Stored data entries
-*-*-

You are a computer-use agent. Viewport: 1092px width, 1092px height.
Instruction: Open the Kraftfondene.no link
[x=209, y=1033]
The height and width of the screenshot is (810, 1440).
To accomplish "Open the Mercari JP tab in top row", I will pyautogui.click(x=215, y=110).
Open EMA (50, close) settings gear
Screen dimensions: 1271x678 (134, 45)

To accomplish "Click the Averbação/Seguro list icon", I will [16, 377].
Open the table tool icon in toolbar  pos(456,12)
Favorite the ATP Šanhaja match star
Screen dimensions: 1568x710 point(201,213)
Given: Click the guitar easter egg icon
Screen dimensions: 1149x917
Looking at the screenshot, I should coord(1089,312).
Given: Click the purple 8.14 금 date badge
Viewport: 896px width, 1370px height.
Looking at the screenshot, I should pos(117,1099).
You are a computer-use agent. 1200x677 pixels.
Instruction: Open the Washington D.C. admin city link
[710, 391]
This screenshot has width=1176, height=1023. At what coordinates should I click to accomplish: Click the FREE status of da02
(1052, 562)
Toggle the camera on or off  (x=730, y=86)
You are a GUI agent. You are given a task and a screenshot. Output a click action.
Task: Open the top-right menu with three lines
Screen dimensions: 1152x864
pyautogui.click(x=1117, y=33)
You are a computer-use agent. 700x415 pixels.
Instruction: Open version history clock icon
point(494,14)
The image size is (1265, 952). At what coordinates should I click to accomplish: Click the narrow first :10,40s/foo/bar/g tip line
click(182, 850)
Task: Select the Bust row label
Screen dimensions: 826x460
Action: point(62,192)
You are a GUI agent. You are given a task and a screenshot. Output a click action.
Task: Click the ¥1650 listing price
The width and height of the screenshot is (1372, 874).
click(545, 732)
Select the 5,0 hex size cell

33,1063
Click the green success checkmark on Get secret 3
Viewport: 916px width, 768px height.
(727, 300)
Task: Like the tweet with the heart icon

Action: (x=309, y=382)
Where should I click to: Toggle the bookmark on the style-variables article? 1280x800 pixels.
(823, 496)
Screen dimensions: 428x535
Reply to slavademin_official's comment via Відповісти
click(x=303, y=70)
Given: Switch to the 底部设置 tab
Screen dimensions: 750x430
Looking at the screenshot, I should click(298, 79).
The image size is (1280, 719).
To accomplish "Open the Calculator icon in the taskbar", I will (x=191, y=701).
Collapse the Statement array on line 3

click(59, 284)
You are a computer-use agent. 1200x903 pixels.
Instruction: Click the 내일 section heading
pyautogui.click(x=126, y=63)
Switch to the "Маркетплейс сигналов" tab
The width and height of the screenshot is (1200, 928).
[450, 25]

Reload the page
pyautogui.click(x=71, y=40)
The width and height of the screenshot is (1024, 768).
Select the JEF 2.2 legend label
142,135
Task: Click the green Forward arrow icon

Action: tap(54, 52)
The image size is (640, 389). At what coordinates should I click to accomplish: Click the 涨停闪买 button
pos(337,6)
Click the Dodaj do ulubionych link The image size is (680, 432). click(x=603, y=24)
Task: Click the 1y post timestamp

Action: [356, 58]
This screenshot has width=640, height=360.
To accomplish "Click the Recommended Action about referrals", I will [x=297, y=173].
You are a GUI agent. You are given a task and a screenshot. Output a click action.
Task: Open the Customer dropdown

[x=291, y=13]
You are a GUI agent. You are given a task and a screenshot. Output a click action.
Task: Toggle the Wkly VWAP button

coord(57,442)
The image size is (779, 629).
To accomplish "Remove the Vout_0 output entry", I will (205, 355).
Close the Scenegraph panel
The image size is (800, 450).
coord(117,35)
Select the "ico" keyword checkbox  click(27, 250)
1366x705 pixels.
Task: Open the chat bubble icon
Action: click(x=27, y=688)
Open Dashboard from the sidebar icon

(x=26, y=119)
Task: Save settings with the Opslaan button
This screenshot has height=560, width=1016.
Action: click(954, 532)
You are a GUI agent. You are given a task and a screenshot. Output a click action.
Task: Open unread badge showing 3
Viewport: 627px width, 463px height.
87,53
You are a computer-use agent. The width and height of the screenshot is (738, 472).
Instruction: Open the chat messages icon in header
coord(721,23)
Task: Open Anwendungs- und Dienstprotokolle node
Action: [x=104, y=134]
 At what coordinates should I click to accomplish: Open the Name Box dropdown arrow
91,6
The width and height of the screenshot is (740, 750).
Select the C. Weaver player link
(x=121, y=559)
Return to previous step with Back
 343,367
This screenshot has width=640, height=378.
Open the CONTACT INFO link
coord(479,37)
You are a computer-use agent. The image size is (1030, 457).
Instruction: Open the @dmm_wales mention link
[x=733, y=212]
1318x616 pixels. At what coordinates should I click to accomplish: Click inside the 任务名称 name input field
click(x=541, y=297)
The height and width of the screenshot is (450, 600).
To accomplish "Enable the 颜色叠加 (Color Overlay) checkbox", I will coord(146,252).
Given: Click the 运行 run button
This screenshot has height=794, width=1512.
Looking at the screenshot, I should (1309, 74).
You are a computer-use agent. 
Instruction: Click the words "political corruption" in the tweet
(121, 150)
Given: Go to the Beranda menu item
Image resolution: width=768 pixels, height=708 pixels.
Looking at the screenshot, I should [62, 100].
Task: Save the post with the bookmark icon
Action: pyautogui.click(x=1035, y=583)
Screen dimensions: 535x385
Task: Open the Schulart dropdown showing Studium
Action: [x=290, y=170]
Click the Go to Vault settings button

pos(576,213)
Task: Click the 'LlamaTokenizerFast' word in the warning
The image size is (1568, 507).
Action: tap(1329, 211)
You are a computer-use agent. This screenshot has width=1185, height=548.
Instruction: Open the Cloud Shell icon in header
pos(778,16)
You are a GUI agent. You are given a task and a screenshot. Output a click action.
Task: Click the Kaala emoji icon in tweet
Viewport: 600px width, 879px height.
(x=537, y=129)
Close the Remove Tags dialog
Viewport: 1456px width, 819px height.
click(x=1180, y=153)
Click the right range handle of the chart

-*-*-

What lines in the data include the string "will"? Copy each one.

*RESULT OF THIS EXERCISE:*
To accomplish "Open the Mercari JP tab in top row", I will pyautogui.click(x=215, y=110).
To accomplish "Click the Averbação/Seguro list icon", I will [16, 377].
To accomplish "Open the Calculator icon in the taskbar", I will (x=191, y=701).
To accomplish "Click the Recommended Action about referrals", I will [x=297, y=173].
To accomplish "Remove the Vout_0 output entry", I will (205, 355).
To accomplish "Enable the 颜色叠加 (Color Overlay) checkbox", I will coord(146,252).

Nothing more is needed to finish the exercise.